コマンドラインでそれを行う 1 つの方法を次に示します。この情報は、ソフトウェアに付属の Weka マニュアルの第 1 章 (「コマンドライン入門」) にあります。
java weka.classifiers.trees.J48 -t training_data.arff -T test_data.arff -p 1-N
どこ:
-t <training_data.arff> specifies the training data in ARFF format
-T <test_data.arff> specifies the test data in ARFF format
-p 1-N specifies that you want to output the feature vector and the prediction,
where N is the number of features in your feature vector.
たとえば、ここではトレーニングとテストの両方に大豆.arff を使用しています。特徴ベクトルには 35 の特徴があります。

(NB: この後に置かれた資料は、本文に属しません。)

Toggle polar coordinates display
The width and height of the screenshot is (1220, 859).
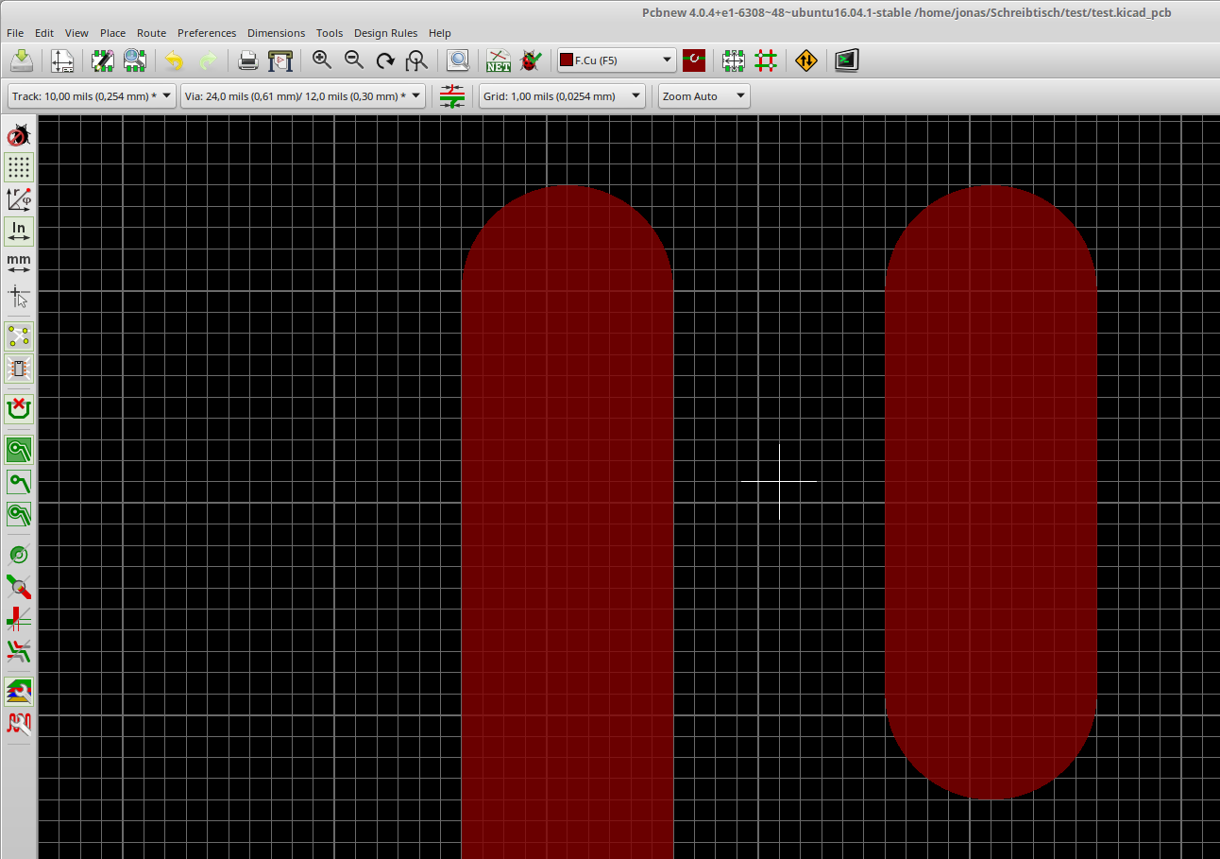19,199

Java weka.classifiers.trees.J48 -t 大豆.arff -T 大豆.arff -p 1-35
出力の最初の数行は次のようになります。
=== Predictions on test data ===
inst# actual predicted error prediction (date,plant-stand,precip,temp,hail,crop-hist,area-damaged,severity,seed-tmt,germination,plant-growth,leaves,leafspots-halo,leafspots-marg,leafspot-size,leaf-shread,leaf-malf,leaf-mild,stem,lodging,stem-cankers,canker-lesion,fruiting-bodies,external-decay,mycelium,int-discolor,sclerotia,fruit-pods,fruit-spots,seed,mold-growth,seed-discolor,seed-size,shriveling,roots)
1 1:diaporth 1:diaporth 0.952 (october,normal,gt-norm,norm,yes,same-lst-yr,low-areas,pot-severe,none,90-100,abnorm,abnorm,absent,dna,dna,absent,absent,absent,abnorm,no,above-sec-nde,brown,present,firm-and-dry,absent,none,absent,norm,dna,norm,absent,absent,norm,absent,norm)
2 1:diaporth 1:diaporth 0.952 (august,normal,gt-norm,norm,yes,same-lst-two-yrs,scattered,severe,fungicide,80-89,abnorm,abnorm,absent,dna,dna,absent,absent,absent,abnorm,yes,above-sec-nde,brown,present,firm-and-dry,absent,none,absent,norm,dna,norm,absent,absent,norm,absent,norm)
列は次のとおりです。(1) データ インスタンス番号。(2) グラウンド トゥルース ラベル。(3) 予測ラベル。(4) エラー。(5) 予測の信頼性。(6)特徴ベクトル。